## DATA SHOWN
——

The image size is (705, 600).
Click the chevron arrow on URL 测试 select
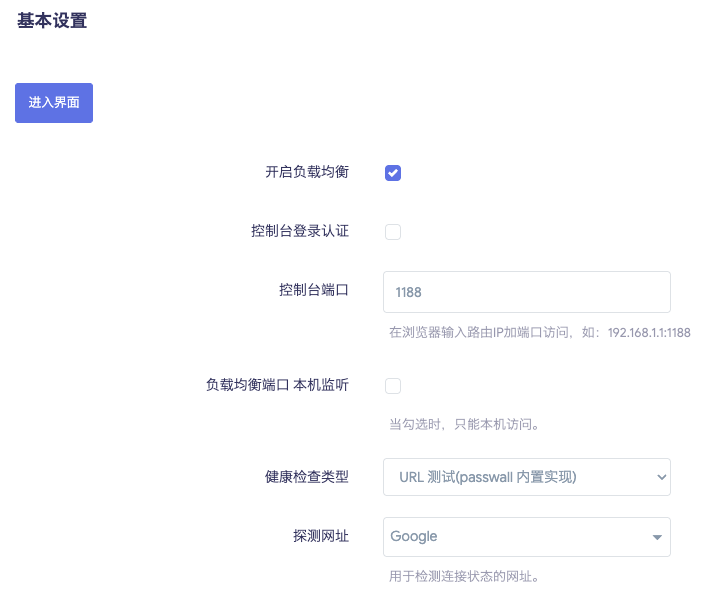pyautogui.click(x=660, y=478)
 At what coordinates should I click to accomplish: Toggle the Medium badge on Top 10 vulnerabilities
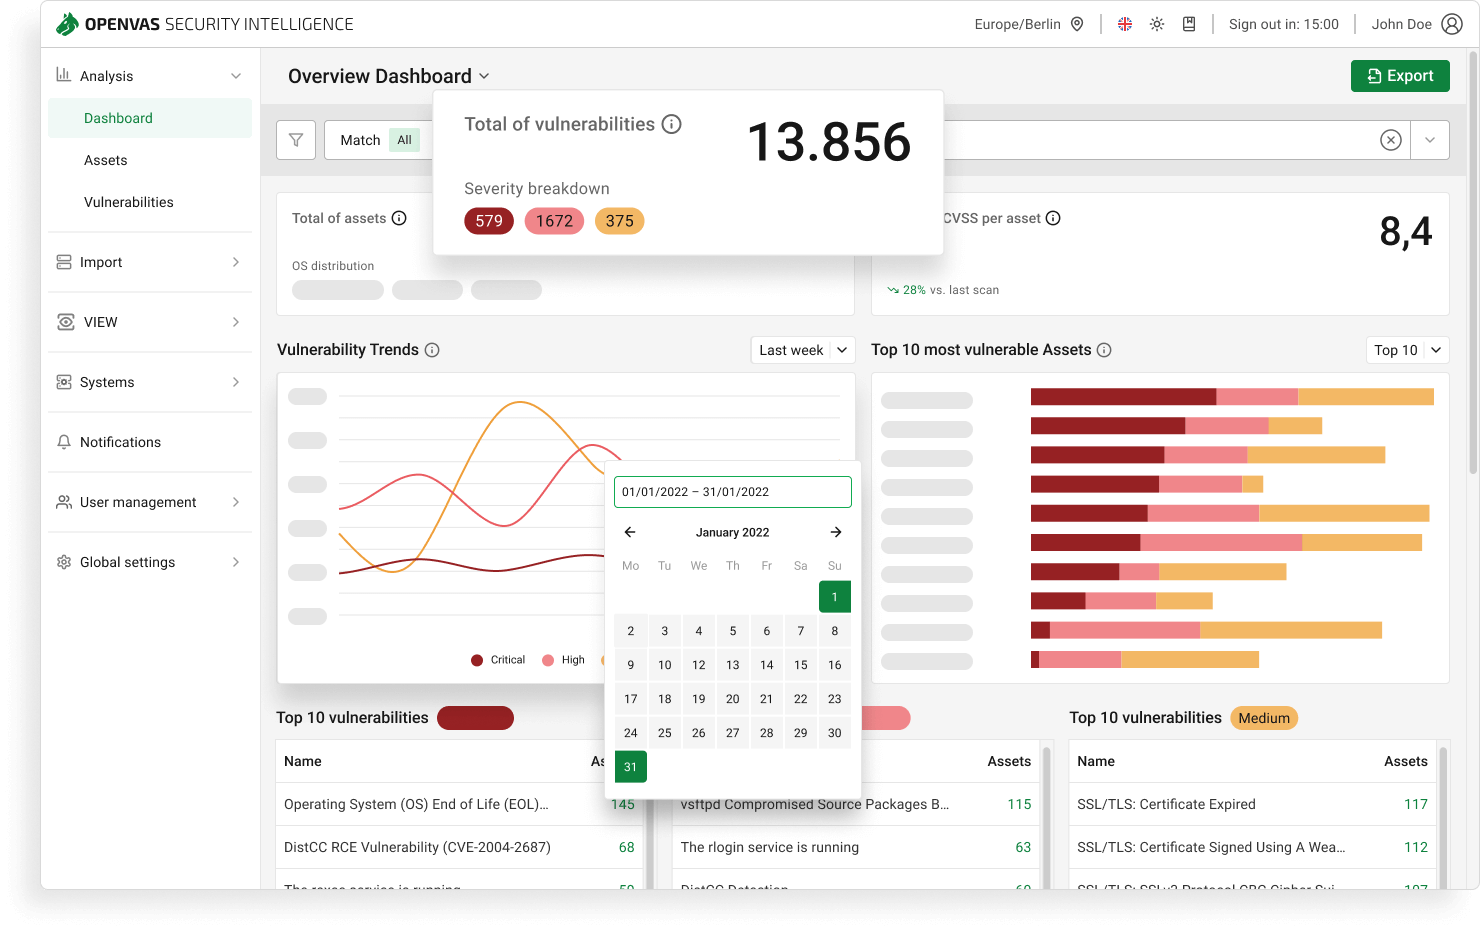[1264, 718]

——

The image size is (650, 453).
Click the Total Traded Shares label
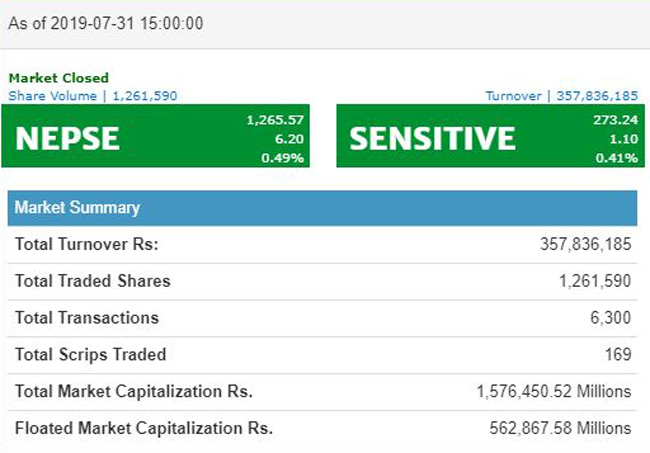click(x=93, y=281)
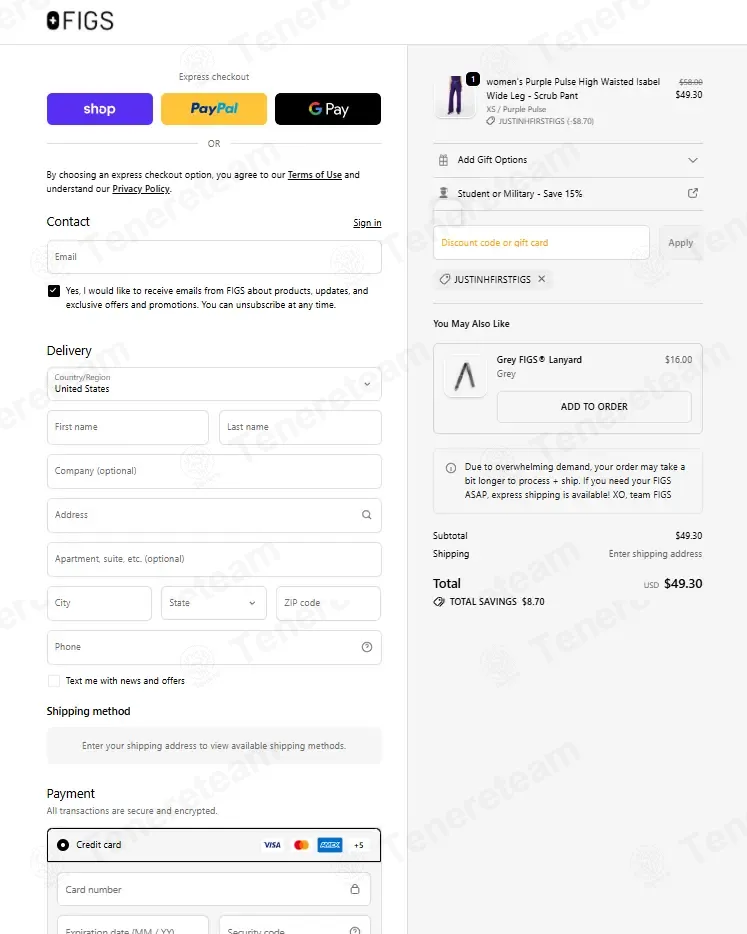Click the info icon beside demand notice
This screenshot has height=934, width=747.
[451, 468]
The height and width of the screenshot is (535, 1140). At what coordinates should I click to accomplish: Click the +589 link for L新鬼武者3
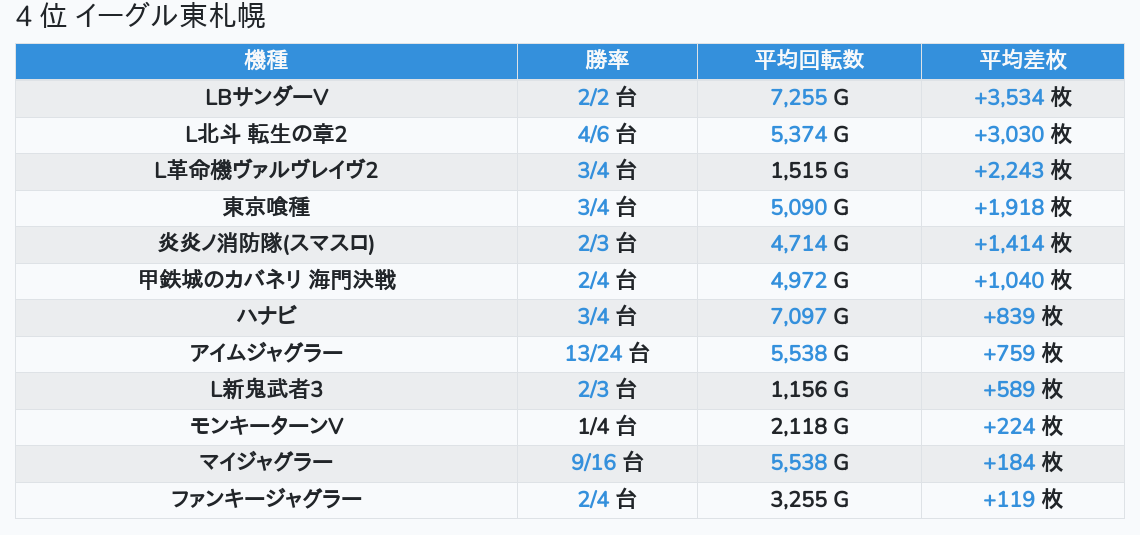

——

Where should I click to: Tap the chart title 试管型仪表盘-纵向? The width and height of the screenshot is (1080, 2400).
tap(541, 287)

——

## EXERCISE
Going back to the data above, write out everything from the line with "The image size is (650, 453)." down to the line with "The height and", both included, leaving every picture out.

## THE COMPLETED TASK
The image size is (650, 453).
Click the Total Traded Shares label
click(x=93, y=281)
Click the info icon beside demand notice
This screenshot has height=934, width=747.
[451, 468]
The height and width of the screenshot is (535, 1140). At what coordinates should I click to accomplish: Click the +589 link for L新鬼武者3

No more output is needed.